Gold demand is largely driven by the desire for bars of gold by investors and others who want their assets in some solid form. There is the demand for jewellery, and gold is also an industrial metal, largely in certain specialised electronic components where a layer a few atoms thick is required in circuits that must be able to resist all forms of corrosion. But the main demand for gold is, as someone once noted, to dig it out of the ground and then bury it back into the ground.

Platinum group metals are largely industrial metals, catalysts in many chemical processes, including the cleaning of pollutants from the exhausts of petroleum powered vehicles. The metals are also used in other industrial applications, are used as jewellery, and are used as a subsidiary store of non-corroding wealth.
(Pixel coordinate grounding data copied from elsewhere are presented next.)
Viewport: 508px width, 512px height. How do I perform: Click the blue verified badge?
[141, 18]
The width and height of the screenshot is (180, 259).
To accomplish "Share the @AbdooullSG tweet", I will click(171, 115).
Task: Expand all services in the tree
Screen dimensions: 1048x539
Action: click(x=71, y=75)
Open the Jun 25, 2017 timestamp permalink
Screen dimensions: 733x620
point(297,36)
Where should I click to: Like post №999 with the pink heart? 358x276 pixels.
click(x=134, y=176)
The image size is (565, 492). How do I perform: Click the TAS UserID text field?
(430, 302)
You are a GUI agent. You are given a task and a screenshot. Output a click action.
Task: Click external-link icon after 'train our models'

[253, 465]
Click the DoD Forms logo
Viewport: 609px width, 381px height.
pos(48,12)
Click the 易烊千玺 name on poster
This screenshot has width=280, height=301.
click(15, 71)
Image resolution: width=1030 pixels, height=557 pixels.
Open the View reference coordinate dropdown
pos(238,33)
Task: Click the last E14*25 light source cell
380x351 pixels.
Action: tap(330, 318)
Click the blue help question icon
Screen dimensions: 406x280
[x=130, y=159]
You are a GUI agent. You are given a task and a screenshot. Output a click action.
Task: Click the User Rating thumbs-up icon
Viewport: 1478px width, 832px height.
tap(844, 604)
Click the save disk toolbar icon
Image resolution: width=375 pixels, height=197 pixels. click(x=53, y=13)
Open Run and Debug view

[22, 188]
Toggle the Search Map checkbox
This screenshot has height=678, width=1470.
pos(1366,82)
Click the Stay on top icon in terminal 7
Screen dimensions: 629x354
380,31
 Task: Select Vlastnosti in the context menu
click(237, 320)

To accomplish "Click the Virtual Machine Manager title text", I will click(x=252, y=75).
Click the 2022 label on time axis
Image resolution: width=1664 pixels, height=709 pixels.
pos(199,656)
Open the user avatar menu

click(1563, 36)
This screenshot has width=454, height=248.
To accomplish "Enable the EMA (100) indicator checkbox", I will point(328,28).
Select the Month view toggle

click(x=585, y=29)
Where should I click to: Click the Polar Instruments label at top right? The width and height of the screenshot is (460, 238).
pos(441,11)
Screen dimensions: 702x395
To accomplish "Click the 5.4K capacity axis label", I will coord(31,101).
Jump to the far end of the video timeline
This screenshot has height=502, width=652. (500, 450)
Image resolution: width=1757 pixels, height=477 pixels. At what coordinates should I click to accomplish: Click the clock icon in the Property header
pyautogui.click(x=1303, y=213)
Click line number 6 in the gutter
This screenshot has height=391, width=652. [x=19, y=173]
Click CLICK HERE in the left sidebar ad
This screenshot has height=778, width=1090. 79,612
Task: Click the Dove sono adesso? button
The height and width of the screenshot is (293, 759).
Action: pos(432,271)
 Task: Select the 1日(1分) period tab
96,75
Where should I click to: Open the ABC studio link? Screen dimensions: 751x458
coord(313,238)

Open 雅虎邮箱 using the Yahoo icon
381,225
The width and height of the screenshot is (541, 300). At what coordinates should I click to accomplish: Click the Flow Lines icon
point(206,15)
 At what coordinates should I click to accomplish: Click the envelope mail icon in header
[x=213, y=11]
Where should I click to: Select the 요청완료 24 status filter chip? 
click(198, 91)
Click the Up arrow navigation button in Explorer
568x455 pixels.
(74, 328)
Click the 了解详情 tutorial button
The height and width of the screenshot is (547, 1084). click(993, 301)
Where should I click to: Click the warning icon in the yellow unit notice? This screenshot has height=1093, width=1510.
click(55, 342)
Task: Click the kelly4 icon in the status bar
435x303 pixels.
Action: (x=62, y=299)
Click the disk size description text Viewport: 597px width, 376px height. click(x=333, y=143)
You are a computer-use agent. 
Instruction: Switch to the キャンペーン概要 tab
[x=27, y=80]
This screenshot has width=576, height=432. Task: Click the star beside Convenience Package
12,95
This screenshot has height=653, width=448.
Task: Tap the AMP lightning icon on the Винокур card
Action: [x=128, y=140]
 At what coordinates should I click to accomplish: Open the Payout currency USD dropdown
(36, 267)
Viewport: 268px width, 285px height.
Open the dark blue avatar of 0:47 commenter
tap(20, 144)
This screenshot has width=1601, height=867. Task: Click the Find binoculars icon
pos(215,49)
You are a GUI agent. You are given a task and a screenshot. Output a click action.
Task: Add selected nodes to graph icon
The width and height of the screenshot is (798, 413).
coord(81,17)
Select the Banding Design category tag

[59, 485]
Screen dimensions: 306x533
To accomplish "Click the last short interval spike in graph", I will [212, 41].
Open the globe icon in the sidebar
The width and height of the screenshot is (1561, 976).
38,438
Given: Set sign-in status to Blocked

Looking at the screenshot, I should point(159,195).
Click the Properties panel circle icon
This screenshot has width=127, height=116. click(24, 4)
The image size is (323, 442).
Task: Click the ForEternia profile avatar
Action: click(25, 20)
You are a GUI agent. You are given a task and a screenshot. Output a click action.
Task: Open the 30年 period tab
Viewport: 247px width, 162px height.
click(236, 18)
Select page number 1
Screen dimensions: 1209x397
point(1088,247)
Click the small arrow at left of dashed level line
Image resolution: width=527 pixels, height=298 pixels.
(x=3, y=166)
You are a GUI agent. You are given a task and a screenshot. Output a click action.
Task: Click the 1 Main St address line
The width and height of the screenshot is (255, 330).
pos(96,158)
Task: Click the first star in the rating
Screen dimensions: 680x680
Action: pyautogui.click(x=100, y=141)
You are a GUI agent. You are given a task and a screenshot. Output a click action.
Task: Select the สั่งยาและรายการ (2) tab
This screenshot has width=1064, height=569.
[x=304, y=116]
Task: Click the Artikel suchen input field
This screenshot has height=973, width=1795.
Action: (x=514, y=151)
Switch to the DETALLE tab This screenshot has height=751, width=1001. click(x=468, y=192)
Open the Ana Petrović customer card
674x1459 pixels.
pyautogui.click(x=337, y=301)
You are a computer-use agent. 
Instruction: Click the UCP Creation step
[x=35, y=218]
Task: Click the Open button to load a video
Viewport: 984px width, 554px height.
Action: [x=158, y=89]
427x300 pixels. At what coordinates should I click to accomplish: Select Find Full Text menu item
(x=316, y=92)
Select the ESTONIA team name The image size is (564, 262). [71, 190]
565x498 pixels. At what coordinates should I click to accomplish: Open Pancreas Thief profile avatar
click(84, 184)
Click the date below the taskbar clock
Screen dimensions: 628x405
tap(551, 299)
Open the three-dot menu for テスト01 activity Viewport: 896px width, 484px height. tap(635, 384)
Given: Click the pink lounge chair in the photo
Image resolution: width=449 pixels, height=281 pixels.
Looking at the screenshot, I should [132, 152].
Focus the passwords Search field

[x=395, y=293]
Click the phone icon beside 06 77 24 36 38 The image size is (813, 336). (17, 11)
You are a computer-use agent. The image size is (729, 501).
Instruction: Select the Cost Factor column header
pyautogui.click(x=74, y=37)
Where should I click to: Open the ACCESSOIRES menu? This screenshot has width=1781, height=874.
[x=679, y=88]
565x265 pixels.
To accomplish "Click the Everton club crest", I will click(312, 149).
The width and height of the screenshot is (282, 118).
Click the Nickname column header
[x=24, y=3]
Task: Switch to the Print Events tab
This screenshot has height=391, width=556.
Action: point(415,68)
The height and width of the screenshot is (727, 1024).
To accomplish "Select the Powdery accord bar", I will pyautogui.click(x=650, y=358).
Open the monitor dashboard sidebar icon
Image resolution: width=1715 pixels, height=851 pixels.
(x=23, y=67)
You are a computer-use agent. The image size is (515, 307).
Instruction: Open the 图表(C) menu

But the catalyst consumption is the largest, and over the next decade it will be interesting to see how the rise of the electric car and the eventual ban on new vehicles using internal combustion engines will affect platinum demand. The slack should be taken up by new chemical industries, largely driven by the need for oil companies to switch from producing energy to producing industrial raw materials for the chemicals industry.

Iron and steel, chrome and nickel are largely the base metals used to make things, and demand continues to rise steadily and the most efficient producers are the ones who win through. But we can map consumption in steel in how many consumer goods, from cars onwards, are produced each year and how much global construction is done each year, with steel being a major component of any building larger than a small shack.

Coal is an raw material for the steel industry, is a chemical raw material although petroleum is more favoured when hydro-carbon materials are needed, and in Zimbabwe will be our largest source of electrical energy. Output will be largely dependent on electrical use and steel production in the immediate future.

Although dreamers talk about exporting coal from Botswana, which probably has the largest reserves in Africa, across Zimbabwe to Mozambique and the sea, coal is not an ideal export material over long land distances. It is, like iron ore, a lowish-value high-bulk product that really needs to be mined near the sea. That is one reason why most of Zimbabwe’s coal-orientated exports are in the form of processed coke.

Lithium demand, and so pricing, is driven by electricity storage, and that as noted is rising rapidly. You cannot make things of lithium, a soft highly-reactive metal. So its uses outside batteries are limited. But the battery business is different from other manufacturing, and tends to be continuous rather than having peaks and troughs.

There is a major difference between output, the sort of thing measured in tonnes, and value, measured in US dollars. Rises in prices add more to the value; a fall in prices reduces. But value can also be pushed by processing, and in some case the processing is required before there is any practical value, as we see with iron ore that needs to be converted to steel before we can ship it and sell it.

Here the determination of the Government to boost value by internal processing is so important. Much of the value of a mineral is won by the processor, rather than by the person who digs it out of the ground. Even partial processing inside Zimbabwe makes a large difference to the value of an export. We will see this as lithium moves into the group of top mineral exports, but only if the Government is rigid about banning ore exports, and the miners move rapidly up the processing ladder to producing the pure lithium carbonate and lithium hydroxide that battery makers want.

But the fact that local processing or part processing is now absolutely required is what makes the US$12 billion target possible, so even if actual tonnages only rise 8 percent, and this estimate will be far exceeded by the rising lithium, coal and iron ore output, value can rise much further and faster.